## Requirements
Copy the passage from the "flip" problem page below word for word, starting at the words "时间限制：1000 ms  |  内存限制：65535 KB" and ending after the words "once(i.e 1->0, 0->1).".

## Text excerpt
::::
2012年四月份ACM月赛 problem A

Problem A

flip

时间限制：1000 ms  |  内存限制：65535 KB

 

描述

Give you a non-negative integer x and an operation. The only operation you can do is to reverse one bit in binary form of x 

 

once(i.e 1->0, 0->1).

your goal is to turn x into x+1.

Calculate the minimum times of operations you need to do. 

 

输入

The first line of the input is an integer T indicates the test cases.
Then follow T lines. Each line is a non-negative integer x as described above, note that 0<=x<10^9.

输出

Output the minimum times of operations you need to do to reach the goal.

样例输入

3
1
2
3

样例输出

2
1
3

#include"stdio.h"
int main(void)
{
    int a[10000],b[10000];
    int n,m,i,j,p,q,k,t;
    scanf("%d",&t);
    while(t--)
    {
      p = q = i = j = k = 0;
 scanf("%d",&n);
 m = n+1;
   while(n)
::::
## Listed entries
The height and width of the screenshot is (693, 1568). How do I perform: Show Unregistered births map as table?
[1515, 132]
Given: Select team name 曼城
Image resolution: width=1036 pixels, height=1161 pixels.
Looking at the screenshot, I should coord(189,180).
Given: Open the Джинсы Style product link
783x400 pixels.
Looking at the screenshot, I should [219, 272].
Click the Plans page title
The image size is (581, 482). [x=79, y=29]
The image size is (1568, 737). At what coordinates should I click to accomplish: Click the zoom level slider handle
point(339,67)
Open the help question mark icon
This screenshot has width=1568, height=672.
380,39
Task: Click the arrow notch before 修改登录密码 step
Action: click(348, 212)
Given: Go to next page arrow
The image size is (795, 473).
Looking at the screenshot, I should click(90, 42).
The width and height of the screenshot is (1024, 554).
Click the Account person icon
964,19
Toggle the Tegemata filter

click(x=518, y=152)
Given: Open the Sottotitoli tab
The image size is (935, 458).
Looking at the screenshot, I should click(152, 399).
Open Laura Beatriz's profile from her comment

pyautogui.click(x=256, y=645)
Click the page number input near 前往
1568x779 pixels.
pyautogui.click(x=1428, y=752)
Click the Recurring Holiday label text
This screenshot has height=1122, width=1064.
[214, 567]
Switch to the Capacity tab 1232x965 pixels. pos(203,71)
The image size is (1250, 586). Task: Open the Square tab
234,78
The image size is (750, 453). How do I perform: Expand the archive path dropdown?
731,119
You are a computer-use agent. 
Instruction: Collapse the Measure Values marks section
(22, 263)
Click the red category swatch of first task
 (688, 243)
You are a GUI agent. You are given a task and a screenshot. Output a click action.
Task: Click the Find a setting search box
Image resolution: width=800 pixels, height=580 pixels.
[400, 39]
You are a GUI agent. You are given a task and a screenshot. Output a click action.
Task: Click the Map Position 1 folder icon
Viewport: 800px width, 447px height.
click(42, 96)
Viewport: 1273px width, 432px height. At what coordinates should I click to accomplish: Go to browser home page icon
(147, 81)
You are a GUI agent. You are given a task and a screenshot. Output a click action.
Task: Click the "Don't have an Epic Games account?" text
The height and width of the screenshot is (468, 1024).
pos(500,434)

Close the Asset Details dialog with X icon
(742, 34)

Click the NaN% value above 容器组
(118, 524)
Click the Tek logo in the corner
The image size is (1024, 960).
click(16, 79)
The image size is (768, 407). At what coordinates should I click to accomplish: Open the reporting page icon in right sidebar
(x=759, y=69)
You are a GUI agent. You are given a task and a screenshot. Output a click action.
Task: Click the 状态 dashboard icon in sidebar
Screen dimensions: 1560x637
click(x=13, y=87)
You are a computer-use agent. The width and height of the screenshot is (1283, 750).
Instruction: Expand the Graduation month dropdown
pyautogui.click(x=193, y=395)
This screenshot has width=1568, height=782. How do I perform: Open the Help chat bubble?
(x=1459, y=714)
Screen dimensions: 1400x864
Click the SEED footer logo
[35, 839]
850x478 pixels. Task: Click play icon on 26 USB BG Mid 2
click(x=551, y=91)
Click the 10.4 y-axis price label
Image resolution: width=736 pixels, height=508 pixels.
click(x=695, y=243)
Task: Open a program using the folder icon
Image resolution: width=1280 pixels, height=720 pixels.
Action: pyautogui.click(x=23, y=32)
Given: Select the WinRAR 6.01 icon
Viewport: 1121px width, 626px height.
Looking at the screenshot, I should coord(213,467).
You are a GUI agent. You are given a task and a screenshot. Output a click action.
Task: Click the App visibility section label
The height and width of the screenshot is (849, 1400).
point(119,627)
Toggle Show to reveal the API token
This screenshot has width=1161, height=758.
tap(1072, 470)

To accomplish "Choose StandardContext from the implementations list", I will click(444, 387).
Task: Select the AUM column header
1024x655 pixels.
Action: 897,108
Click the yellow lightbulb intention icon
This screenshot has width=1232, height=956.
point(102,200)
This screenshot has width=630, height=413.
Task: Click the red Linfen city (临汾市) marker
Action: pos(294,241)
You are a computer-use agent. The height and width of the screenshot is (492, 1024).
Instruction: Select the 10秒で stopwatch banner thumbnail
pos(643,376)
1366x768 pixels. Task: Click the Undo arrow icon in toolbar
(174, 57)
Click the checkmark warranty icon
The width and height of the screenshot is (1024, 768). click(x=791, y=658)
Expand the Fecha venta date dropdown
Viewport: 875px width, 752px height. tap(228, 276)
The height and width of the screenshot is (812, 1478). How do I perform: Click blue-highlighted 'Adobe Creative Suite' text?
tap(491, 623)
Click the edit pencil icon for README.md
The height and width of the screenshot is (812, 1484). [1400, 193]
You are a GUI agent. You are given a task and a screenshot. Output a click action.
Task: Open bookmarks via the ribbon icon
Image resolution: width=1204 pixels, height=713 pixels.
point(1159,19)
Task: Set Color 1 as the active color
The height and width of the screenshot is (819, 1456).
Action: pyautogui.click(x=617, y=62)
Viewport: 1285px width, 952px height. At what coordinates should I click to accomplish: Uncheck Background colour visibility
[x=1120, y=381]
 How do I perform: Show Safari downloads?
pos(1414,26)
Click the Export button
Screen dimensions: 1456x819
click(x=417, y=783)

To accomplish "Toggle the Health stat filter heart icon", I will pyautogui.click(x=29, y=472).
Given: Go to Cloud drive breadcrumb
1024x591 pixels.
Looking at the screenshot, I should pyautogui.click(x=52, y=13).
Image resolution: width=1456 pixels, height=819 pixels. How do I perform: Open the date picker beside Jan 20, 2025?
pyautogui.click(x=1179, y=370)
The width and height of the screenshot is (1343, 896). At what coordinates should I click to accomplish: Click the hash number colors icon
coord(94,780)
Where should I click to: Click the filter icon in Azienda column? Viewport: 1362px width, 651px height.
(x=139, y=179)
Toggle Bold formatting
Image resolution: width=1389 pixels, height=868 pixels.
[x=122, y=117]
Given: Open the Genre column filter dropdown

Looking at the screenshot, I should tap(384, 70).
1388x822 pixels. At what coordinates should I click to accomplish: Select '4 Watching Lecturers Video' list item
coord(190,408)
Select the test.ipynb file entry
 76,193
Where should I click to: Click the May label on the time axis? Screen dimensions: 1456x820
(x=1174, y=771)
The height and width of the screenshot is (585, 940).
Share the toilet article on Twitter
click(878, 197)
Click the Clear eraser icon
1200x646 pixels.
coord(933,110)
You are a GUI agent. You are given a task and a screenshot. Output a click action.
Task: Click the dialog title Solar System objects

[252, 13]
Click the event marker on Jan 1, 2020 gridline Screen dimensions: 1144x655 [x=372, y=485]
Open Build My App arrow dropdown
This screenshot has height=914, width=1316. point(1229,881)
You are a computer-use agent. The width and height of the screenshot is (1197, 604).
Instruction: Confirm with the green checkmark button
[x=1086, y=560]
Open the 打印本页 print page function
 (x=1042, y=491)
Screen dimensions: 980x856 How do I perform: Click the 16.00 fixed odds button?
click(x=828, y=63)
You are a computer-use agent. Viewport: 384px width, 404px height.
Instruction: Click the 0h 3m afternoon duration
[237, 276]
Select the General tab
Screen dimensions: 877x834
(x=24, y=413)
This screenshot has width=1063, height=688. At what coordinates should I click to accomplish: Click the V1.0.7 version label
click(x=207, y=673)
::::
## Full output
时间限制：1000 ms  |  内存限制：65535 KB

 

描述

Give you a non-negative integer x and an operation. The only operation you can do is to reverse one bit in binary form of x 

 

once(i.e 1->0, 0->1).